- **Records contained in a dataset**:
****************************************
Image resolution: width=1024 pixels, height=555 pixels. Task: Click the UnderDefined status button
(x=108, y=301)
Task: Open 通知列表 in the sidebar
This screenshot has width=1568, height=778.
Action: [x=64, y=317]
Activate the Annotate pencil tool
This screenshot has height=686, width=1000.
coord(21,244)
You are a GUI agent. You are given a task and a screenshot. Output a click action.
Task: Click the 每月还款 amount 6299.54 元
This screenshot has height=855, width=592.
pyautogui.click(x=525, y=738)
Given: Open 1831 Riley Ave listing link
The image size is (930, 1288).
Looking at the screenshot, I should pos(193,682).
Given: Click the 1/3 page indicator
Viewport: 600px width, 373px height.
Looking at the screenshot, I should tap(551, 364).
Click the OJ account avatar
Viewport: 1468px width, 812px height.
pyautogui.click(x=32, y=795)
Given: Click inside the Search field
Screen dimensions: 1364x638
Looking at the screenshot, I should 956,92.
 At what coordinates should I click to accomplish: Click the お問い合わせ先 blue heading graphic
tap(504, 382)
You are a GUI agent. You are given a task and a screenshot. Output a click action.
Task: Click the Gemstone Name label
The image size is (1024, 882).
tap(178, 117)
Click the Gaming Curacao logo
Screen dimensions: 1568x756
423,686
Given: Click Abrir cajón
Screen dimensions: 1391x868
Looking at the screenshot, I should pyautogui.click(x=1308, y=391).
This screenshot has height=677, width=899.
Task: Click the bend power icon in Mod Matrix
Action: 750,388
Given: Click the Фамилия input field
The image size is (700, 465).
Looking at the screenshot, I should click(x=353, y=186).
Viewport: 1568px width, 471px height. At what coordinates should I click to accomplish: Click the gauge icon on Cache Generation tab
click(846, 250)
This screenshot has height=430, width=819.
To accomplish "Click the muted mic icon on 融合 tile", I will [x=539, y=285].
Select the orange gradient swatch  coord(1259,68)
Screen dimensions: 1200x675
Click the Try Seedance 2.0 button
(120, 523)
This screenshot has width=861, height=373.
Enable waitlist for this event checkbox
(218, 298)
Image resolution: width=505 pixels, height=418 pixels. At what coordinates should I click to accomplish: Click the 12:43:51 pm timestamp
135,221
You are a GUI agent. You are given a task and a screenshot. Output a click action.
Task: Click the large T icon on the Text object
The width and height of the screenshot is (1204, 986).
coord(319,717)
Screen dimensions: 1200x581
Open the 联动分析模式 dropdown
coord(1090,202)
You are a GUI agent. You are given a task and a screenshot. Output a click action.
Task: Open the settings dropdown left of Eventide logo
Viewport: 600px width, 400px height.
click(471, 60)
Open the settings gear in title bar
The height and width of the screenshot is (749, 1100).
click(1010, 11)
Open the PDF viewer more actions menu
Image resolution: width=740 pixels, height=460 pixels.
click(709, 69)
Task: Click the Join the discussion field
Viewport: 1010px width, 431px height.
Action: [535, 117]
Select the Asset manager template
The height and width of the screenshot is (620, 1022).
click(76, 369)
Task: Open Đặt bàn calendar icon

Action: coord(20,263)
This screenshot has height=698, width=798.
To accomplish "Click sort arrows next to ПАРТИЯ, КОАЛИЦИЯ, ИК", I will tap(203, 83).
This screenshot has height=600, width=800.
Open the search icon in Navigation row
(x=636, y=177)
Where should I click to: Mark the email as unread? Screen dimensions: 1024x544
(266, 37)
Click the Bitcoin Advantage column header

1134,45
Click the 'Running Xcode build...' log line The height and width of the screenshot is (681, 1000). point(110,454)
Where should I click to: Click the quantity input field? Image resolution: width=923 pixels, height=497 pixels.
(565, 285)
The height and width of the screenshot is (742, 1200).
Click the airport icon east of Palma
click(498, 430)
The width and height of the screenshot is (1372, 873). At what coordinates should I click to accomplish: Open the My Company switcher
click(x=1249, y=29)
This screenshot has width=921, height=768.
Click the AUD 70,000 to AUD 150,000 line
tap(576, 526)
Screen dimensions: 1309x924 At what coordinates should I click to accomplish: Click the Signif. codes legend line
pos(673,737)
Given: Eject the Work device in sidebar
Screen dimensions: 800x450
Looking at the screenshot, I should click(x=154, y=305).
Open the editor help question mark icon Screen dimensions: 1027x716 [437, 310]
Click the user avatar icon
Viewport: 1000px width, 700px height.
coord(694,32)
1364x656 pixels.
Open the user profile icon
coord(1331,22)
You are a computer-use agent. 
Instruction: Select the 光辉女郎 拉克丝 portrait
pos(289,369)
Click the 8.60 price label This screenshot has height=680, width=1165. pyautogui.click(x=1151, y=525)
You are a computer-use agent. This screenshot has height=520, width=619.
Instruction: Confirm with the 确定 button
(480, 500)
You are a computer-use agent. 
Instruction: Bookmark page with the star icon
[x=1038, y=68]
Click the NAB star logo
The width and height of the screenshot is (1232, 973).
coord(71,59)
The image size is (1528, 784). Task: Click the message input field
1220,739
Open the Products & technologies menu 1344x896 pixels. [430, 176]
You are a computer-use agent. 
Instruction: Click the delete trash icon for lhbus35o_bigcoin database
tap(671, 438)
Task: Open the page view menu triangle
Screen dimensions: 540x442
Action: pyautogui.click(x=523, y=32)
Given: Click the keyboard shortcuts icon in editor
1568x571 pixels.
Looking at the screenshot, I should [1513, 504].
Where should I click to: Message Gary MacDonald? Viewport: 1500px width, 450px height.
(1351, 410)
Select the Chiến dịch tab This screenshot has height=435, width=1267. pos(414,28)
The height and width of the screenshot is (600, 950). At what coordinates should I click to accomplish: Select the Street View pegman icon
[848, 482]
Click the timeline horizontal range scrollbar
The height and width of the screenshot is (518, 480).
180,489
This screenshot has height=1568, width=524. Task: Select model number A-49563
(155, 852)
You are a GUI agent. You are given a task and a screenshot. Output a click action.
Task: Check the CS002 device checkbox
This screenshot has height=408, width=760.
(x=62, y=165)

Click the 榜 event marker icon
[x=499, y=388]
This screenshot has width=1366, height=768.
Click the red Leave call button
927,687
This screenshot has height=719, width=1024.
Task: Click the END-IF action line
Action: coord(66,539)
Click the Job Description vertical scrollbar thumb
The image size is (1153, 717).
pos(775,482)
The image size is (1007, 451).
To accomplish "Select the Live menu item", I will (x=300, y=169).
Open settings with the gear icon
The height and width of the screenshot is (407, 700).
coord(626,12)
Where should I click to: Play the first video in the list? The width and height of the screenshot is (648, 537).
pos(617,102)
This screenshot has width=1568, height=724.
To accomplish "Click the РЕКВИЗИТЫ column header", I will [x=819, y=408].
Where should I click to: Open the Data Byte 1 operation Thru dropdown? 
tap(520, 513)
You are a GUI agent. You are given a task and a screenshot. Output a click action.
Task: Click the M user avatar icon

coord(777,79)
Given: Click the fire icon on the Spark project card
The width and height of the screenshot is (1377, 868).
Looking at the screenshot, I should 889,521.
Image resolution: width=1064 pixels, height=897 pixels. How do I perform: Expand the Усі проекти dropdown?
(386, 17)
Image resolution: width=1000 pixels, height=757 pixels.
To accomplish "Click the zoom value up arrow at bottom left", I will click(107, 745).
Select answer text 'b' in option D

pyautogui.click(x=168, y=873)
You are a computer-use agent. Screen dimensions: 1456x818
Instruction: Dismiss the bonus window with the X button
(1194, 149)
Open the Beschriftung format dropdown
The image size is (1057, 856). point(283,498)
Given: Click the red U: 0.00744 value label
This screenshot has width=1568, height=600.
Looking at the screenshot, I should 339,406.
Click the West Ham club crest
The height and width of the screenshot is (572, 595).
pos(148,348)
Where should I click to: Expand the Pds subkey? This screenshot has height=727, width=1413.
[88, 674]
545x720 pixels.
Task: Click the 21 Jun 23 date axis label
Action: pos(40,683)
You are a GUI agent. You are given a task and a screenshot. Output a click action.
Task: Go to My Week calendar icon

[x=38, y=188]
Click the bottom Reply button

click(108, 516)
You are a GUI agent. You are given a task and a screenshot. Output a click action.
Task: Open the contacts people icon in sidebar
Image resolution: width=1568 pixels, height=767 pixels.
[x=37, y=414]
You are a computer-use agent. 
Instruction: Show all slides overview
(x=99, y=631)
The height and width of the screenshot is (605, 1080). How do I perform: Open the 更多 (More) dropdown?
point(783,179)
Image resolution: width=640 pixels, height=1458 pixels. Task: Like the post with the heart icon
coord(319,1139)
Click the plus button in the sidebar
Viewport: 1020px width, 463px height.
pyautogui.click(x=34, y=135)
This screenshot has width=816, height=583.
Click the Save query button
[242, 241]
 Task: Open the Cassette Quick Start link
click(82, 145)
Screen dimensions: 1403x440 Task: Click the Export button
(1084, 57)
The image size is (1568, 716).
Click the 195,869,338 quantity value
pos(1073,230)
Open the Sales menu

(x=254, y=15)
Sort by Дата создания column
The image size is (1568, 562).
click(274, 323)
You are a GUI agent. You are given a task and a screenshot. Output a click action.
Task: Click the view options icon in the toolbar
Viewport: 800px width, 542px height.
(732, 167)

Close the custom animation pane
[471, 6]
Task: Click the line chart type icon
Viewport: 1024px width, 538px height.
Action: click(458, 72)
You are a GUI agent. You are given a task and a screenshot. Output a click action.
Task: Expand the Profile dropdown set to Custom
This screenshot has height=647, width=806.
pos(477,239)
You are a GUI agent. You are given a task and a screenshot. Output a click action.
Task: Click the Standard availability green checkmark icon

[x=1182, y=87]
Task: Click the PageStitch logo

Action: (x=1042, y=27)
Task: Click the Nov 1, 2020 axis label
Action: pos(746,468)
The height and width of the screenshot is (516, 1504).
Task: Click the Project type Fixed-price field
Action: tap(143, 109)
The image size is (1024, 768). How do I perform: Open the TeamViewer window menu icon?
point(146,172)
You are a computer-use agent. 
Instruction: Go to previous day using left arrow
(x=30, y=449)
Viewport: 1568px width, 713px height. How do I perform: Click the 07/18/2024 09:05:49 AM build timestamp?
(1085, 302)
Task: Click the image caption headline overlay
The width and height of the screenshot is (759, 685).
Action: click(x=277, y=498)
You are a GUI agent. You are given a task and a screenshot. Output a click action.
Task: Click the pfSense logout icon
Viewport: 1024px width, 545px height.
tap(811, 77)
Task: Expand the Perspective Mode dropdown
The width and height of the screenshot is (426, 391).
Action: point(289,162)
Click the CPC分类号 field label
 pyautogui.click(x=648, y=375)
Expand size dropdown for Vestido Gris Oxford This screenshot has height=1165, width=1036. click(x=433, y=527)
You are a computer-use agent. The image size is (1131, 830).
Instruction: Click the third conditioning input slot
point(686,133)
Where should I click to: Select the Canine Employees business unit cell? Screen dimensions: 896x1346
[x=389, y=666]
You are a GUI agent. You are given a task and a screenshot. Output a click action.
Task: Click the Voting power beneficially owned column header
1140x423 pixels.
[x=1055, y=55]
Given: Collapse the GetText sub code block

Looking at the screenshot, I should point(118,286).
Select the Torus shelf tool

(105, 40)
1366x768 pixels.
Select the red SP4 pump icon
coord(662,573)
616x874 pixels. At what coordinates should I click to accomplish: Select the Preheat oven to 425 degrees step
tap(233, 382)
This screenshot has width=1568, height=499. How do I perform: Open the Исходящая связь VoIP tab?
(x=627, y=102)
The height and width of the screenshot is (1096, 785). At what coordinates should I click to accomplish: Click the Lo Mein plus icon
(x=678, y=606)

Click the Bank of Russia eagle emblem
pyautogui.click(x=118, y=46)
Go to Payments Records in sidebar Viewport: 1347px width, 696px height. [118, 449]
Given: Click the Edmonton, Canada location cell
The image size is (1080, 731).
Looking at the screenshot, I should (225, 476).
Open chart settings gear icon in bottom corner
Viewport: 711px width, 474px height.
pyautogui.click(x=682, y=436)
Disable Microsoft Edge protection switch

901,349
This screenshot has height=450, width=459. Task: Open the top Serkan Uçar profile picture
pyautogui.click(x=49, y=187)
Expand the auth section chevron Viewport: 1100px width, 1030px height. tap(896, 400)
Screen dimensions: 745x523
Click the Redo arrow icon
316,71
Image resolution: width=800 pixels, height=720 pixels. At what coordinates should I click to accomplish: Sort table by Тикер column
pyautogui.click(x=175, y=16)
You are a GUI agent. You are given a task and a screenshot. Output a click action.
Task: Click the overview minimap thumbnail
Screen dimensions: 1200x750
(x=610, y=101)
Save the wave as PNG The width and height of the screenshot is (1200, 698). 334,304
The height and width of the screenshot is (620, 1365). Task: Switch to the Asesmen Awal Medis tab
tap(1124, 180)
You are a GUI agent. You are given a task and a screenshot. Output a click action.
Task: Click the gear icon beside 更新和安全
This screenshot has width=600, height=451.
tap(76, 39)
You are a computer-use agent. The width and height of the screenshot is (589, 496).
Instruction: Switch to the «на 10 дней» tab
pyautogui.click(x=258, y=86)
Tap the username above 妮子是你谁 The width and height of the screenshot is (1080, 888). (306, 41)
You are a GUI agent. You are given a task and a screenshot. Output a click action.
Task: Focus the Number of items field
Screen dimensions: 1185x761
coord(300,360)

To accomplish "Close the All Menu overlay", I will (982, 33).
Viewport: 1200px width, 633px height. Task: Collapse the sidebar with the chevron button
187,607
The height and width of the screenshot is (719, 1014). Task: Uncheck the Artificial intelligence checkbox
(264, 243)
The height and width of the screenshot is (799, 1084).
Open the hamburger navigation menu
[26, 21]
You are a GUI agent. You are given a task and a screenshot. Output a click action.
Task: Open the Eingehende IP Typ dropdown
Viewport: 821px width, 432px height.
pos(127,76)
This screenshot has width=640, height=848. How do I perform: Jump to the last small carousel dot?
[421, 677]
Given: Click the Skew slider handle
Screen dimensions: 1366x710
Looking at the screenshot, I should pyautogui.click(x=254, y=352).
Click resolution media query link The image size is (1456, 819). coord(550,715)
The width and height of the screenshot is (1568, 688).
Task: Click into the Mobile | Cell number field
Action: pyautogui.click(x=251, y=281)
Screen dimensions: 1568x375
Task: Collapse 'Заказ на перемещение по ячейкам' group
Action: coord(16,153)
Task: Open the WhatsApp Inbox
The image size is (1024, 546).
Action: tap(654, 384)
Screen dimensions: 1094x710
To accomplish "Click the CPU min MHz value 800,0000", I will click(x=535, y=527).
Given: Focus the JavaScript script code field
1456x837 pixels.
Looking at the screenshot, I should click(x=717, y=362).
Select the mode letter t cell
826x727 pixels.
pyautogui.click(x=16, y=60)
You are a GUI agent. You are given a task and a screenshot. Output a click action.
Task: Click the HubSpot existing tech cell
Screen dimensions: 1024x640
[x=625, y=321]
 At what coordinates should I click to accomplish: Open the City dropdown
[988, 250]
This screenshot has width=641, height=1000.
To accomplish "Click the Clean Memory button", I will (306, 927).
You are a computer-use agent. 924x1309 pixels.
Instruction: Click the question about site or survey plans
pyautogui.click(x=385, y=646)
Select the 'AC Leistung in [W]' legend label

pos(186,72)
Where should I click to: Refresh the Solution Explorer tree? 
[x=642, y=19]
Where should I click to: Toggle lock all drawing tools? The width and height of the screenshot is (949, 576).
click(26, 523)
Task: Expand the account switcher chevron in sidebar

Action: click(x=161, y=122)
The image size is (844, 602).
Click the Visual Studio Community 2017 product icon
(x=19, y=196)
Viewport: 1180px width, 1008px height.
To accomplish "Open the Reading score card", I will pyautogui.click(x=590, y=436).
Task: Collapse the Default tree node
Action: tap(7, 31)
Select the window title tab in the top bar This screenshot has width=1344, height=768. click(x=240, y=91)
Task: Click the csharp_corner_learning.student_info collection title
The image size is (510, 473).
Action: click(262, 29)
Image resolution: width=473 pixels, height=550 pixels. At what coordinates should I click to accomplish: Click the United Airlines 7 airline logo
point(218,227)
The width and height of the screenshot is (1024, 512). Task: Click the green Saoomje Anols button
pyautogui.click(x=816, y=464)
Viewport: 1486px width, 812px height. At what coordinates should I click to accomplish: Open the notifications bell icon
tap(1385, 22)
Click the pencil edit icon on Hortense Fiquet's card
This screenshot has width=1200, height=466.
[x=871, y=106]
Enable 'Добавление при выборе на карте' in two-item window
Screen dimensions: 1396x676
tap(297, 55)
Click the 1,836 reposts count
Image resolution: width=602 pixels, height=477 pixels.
****************************************
- **What to do**: The range runs from the line above containing "Click the 195,869,338 quantity value" to the line containing "Task: Expand the Perspective Mode dropdown", inclusive. Restate those lines word for word and no others.

- **Response to this exercise**:
Click the 195,869,338 quantity value
pos(1073,230)
Open the Sales menu

(x=254, y=15)
Sort by Дата создания column
The image size is (1568, 562).
click(274, 323)
You are a GUI agent. You are given a task and a screenshot. Output a click action.
Task: Click the view options icon in the toolbar
Viewport: 800px width, 542px height.
(732, 167)

Close the custom animation pane
[471, 6]
Task: Click the line chart type icon
Viewport: 1024px width, 538px height.
Action: click(458, 72)
You are a GUI agent. You are given a task and a screenshot. Output a click action.
Task: Expand the Profile dropdown set to Custom
This screenshot has height=647, width=806.
pos(477,239)
You are a GUI agent. You are given a task and a screenshot. Output a click action.
Task: Click the Standard availability green checkmark icon

[x=1182, y=87]
Task: Click the PageStitch logo

Action: (x=1042, y=27)
Task: Click the Nov 1, 2020 axis label
Action: pos(746,468)
The height and width of the screenshot is (516, 1504).
Task: Click the Project type Fixed-price field
Action: tap(143, 109)
The image size is (1024, 768). How do I perform: Open the TeamViewer window menu icon?
point(146,172)
You are a computer-use agent. 
Instruction: Go to previous day using left arrow
(x=30, y=449)
Viewport: 1568px width, 713px height. How do I perform: Click the 07/18/2024 09:05:49 AM build timestamp?
(1085, 302)
Task: Click the image caption headline overlay
The width and height of the screenshot is (759, 685).
Action: click(x=277, y=498)
You are a GUI agent. You are given a task and a screenshot. Output a click action.
Task: Click the pfSense logout icon
Viewport: 1024px width, 545px height.
tap(811, 77)
Task: Expand the Perspective Mode dropdown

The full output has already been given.